**REQUIRED ACTION**: Look through the records that follow. Copy every line containing the word "title".

**PROVIDED RECORDS**:
_ _ _ _

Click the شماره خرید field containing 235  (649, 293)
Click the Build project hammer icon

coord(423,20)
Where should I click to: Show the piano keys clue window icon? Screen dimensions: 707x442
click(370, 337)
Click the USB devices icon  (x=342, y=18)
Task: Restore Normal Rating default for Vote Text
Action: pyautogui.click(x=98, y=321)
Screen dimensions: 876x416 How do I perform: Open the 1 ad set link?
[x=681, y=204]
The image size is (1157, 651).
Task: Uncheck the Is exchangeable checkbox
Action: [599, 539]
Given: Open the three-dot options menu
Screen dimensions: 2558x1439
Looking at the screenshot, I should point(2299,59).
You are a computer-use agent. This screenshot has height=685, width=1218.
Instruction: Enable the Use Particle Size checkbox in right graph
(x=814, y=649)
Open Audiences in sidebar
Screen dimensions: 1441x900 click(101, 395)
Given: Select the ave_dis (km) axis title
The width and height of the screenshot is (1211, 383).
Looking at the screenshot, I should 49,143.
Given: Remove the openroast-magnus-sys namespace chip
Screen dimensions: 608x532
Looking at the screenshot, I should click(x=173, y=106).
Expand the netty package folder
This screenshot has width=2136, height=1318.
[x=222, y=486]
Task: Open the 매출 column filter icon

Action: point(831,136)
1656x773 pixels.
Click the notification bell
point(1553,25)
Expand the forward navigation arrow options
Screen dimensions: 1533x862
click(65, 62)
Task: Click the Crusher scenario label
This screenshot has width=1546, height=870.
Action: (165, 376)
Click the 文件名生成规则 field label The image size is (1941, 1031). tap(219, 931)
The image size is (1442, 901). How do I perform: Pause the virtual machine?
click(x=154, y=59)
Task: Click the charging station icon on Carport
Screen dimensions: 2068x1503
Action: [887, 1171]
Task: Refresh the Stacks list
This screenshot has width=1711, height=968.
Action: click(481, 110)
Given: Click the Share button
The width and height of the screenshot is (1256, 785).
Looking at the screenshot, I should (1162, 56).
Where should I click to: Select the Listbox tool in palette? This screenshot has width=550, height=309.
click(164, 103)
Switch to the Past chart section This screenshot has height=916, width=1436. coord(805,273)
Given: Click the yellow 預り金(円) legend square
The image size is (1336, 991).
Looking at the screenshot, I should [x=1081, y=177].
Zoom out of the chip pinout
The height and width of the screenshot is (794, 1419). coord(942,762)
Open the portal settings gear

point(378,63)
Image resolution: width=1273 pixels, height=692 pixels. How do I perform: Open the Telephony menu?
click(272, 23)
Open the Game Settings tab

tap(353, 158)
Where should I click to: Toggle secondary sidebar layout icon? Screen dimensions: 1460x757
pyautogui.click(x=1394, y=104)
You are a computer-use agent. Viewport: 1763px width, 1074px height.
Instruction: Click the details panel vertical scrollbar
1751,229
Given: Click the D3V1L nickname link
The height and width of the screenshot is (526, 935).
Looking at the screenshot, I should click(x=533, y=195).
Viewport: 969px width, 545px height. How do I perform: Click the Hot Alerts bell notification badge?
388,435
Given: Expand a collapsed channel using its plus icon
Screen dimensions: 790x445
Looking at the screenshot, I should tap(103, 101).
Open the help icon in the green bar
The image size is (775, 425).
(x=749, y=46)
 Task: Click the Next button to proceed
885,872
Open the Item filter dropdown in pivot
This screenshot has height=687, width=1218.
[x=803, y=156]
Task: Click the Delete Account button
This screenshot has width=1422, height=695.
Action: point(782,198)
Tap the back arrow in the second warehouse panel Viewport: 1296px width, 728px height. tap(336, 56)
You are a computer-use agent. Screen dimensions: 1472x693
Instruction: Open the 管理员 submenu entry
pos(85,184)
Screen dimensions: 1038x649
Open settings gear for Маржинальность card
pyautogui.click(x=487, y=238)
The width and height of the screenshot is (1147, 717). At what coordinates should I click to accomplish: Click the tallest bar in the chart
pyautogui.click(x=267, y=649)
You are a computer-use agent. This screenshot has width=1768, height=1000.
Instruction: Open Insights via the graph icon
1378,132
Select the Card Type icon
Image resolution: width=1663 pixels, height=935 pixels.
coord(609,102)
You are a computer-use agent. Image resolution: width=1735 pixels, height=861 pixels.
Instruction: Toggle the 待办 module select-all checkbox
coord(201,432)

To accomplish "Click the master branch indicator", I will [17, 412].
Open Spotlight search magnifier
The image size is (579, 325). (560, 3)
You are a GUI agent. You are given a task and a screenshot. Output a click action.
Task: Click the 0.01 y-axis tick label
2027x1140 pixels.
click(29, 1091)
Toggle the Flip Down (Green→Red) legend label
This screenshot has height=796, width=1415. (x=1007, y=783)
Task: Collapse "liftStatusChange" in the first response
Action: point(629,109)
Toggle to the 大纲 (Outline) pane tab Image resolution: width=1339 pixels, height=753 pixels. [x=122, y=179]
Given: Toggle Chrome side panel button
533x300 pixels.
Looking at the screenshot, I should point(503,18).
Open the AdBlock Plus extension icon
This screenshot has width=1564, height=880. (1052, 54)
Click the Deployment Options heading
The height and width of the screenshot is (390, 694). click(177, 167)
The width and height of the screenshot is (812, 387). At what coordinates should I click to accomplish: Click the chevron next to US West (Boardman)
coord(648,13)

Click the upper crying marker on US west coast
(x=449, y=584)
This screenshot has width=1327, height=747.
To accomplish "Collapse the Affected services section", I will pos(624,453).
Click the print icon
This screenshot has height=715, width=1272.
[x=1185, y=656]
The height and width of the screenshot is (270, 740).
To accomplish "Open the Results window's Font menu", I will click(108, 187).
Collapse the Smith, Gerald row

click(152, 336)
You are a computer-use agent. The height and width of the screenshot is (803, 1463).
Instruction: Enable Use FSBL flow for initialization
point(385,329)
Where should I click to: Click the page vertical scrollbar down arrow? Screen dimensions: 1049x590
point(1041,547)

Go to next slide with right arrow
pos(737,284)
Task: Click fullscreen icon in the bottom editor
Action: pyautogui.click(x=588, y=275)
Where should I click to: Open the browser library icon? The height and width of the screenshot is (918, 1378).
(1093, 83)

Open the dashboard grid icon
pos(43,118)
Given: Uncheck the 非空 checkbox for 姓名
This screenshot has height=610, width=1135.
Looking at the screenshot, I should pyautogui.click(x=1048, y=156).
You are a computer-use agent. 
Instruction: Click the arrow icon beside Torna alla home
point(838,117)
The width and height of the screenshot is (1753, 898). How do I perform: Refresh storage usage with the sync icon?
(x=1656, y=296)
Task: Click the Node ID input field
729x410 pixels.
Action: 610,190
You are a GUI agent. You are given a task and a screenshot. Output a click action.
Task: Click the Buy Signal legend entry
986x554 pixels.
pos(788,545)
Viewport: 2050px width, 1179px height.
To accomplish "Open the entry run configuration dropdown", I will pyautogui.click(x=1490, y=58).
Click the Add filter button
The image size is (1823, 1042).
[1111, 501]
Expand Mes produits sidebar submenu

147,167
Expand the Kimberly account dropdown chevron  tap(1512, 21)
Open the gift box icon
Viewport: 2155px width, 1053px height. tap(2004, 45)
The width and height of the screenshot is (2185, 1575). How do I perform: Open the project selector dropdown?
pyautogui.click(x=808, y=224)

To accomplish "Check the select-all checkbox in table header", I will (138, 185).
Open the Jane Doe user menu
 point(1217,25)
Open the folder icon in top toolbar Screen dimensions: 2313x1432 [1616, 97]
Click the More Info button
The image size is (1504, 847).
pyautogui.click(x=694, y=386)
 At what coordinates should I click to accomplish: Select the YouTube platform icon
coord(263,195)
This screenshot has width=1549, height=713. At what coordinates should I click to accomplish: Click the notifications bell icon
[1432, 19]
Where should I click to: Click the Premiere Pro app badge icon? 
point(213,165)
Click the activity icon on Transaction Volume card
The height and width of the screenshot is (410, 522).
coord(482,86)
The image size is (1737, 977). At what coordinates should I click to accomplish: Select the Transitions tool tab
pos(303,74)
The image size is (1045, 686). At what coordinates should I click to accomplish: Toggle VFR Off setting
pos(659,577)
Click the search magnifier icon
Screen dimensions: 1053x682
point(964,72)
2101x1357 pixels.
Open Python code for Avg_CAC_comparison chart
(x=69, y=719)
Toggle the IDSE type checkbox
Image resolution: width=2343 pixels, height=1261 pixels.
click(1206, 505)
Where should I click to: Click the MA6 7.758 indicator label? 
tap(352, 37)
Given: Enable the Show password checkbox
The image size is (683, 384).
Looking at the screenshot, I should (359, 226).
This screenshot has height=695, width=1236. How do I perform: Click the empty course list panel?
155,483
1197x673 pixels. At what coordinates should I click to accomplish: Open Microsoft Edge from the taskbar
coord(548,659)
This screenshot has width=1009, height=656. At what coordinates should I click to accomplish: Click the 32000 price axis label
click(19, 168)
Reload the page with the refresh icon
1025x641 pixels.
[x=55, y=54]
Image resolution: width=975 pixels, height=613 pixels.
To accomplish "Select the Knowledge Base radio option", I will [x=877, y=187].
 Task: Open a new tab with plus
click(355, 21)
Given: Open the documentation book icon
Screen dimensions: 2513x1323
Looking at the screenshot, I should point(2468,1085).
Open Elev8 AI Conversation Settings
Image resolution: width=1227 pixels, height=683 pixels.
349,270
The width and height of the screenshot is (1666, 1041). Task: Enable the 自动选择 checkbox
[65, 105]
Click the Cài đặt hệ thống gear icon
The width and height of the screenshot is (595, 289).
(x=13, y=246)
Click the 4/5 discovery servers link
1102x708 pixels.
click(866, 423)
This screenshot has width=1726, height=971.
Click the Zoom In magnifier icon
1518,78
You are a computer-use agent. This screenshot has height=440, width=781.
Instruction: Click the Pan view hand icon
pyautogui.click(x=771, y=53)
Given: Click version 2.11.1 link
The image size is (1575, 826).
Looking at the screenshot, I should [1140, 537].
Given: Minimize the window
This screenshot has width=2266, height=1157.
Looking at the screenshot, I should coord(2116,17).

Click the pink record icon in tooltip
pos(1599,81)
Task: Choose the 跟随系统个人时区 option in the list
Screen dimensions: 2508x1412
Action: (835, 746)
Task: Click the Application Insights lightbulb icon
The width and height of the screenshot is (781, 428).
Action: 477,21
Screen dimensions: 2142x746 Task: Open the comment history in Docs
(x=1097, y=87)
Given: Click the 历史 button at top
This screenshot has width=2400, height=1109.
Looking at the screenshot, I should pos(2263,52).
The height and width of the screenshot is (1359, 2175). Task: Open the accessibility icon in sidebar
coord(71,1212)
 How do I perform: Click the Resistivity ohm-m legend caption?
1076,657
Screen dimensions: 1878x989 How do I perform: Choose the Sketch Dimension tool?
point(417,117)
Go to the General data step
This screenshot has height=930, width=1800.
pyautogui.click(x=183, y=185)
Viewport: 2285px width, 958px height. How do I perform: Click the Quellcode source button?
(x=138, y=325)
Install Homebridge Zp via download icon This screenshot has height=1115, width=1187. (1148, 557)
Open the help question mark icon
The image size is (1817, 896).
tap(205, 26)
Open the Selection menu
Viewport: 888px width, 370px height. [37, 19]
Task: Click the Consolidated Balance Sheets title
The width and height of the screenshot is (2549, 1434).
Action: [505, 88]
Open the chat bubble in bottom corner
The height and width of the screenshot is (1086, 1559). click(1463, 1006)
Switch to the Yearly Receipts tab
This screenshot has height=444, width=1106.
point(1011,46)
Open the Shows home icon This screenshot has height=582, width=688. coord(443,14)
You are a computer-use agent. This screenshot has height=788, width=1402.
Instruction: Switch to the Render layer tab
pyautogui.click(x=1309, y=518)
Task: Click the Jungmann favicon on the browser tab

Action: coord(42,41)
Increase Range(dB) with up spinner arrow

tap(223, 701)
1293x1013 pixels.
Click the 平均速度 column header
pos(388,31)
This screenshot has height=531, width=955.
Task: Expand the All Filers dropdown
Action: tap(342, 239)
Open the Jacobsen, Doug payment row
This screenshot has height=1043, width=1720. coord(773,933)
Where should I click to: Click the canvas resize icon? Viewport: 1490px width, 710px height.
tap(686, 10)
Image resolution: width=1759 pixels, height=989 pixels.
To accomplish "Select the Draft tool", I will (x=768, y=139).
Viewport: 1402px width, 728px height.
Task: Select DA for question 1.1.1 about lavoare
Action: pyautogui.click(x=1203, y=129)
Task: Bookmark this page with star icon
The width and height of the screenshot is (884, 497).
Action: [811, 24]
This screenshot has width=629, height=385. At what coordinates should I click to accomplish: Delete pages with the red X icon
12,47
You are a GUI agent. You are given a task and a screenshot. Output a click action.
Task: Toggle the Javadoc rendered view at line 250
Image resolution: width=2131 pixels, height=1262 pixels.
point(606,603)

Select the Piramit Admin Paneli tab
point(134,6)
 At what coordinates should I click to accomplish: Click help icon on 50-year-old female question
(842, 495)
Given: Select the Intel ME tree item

_ _ _ _

**SOLUTION TO THE PROBLEM**:
Given: Select the ave_dis (km) axis title
Task: Click the Consolidated Balance Sheets title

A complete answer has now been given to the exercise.